Interesting... there were a few places that claimed to have done some testing with pfs & 10g & even recommended specific cards that were good for it.

I'm waiting on a couple of Chelsio cards to arrive... 1 dual port 10gbe & 1 dual port sfp+... they seem well-rated as compatible/ideal. Worst case, I can repurpose them in other scenarios.

Let us know how you get on with your testing please, I'd be interested. I wouldn't touch pfSense with someone else's bargepole but either way the results will be worth seeing. Especially interested to see how it would fare with NAT + routing + AQM + firewalling while running simultaneous traffic (eg flent rrul, iperf3, netperf).
 
But that’s not the whole story. I asked Swiss Telekom and the reason they have three identically priced 10Gb, 300Mbps and 100Mbps packages is that they can’t support 10Gb everywhere. So yes, they might well be able to put a fibre into a mountain village but they don’t have the upstream bandwidth to give everyone 10Gb. Clearly you’re not getting 10Gb, you’re getting 5Gb. So on paper Switzerland might look amazing, but the reality is it’s probably BEHIND the UK in which homes can get actually get a 1Gb connection.

Abd you can’t say you didn’t have a pop at the UK, because that’s the whole premise of your opening post. You didn’t say “the rest of Europe”. You said the UK.

More incorrect assumptions and mis-interpretations... it seems you didn't actually speak with Swisscom, either... how strange to claim it.
 
I can sympathise with people feeling let down, but BT weren't stopping anybody else from building a network. We got five years of Sky and TalkTalk going into whatever newspapers would host them and crying about how BT weren't building them a fibre network that they could rent out for a regulated price. Vodafone to their credit actually partnered with CityFibre who then went and got on with the difficult job of putting the cables into the ground.

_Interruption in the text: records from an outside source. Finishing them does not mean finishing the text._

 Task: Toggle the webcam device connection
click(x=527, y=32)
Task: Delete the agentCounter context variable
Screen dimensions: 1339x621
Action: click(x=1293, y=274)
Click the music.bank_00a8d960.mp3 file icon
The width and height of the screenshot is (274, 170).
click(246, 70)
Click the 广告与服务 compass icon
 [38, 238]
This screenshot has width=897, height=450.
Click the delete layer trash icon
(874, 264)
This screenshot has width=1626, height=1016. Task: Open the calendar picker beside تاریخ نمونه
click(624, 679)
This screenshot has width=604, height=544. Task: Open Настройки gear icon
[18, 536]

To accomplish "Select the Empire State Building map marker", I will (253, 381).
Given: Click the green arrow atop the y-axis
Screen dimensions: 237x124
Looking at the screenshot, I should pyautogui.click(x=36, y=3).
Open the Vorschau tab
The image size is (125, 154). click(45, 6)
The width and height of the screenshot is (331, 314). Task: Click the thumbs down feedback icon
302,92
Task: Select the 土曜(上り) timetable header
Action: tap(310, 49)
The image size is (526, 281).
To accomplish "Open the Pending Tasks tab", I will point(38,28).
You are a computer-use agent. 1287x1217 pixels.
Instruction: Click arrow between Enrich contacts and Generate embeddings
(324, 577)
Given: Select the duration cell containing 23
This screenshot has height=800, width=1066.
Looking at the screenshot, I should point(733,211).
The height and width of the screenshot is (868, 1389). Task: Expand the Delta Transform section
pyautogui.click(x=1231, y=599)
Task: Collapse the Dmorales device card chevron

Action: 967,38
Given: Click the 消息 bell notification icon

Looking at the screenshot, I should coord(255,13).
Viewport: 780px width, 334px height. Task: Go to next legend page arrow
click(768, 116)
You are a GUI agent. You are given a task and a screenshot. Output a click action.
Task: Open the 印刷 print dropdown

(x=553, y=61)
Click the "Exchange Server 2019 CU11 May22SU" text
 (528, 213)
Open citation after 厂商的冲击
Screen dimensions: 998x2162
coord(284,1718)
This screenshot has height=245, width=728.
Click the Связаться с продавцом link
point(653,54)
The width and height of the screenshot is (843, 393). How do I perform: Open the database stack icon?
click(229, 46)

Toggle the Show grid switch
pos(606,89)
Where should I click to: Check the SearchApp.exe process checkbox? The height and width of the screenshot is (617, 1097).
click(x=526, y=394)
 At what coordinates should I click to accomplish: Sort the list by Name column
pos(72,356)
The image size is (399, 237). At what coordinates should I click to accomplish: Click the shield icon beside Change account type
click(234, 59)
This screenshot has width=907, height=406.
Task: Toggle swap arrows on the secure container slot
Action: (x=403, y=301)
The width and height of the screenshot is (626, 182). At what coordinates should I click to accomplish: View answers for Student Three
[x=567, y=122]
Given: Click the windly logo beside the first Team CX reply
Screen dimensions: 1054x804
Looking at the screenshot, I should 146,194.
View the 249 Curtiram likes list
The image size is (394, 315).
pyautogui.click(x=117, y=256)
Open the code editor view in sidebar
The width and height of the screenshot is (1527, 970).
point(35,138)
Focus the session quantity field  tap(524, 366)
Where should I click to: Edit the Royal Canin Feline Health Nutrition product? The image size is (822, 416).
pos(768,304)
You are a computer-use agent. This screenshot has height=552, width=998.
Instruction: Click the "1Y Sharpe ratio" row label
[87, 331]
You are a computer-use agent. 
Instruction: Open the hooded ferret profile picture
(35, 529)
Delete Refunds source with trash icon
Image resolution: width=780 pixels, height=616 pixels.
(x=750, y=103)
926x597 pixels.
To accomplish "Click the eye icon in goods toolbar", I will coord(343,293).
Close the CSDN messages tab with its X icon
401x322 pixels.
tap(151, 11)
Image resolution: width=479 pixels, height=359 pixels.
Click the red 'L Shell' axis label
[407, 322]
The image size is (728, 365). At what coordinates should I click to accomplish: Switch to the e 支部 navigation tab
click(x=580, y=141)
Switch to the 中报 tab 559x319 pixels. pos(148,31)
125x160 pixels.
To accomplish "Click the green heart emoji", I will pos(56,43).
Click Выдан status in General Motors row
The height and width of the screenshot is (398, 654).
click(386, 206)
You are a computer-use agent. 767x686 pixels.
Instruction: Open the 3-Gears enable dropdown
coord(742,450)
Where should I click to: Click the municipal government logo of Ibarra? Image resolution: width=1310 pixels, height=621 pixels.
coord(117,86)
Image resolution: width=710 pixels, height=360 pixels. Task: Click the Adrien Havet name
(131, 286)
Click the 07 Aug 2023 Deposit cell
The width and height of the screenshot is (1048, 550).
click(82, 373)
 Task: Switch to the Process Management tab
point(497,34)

If people want to view access to fibre broadband services as a public good then it has to be a public project - simply getting upset that BT weren't being altruistic isn't going to cut it, as they have no obligations to the country as a whole, just their customers and share holders. There have been some legislative tweaks and the result of that is an FTTP build that is enabling 30-40k premises each month.

Regarding central London only having ADSL - the majority of the time this is nothing to do with Openreach. Councils have objected to the FTTC cabinets, and actually in the heart of the city there isn't the space for them on the pavements. FTTP build is hampered by wayleaves and it's sometimes impossible to get into buildings. We work closely with G.Network and there have been multiple occasions where a building is ready to be connected to a service and the landlord makes it unviable due to the fees they want to charge for building access - I'm talking requesting five figure payments to grant permission to have their building connected to a gigabit broadband network at no cost to themselves.

All fair points & yes, I think things such as these should be public projects.
Hopefully landlords like that will die off soon enough... at least they'll lose clients in time if they restrict key infrastructure in such ways.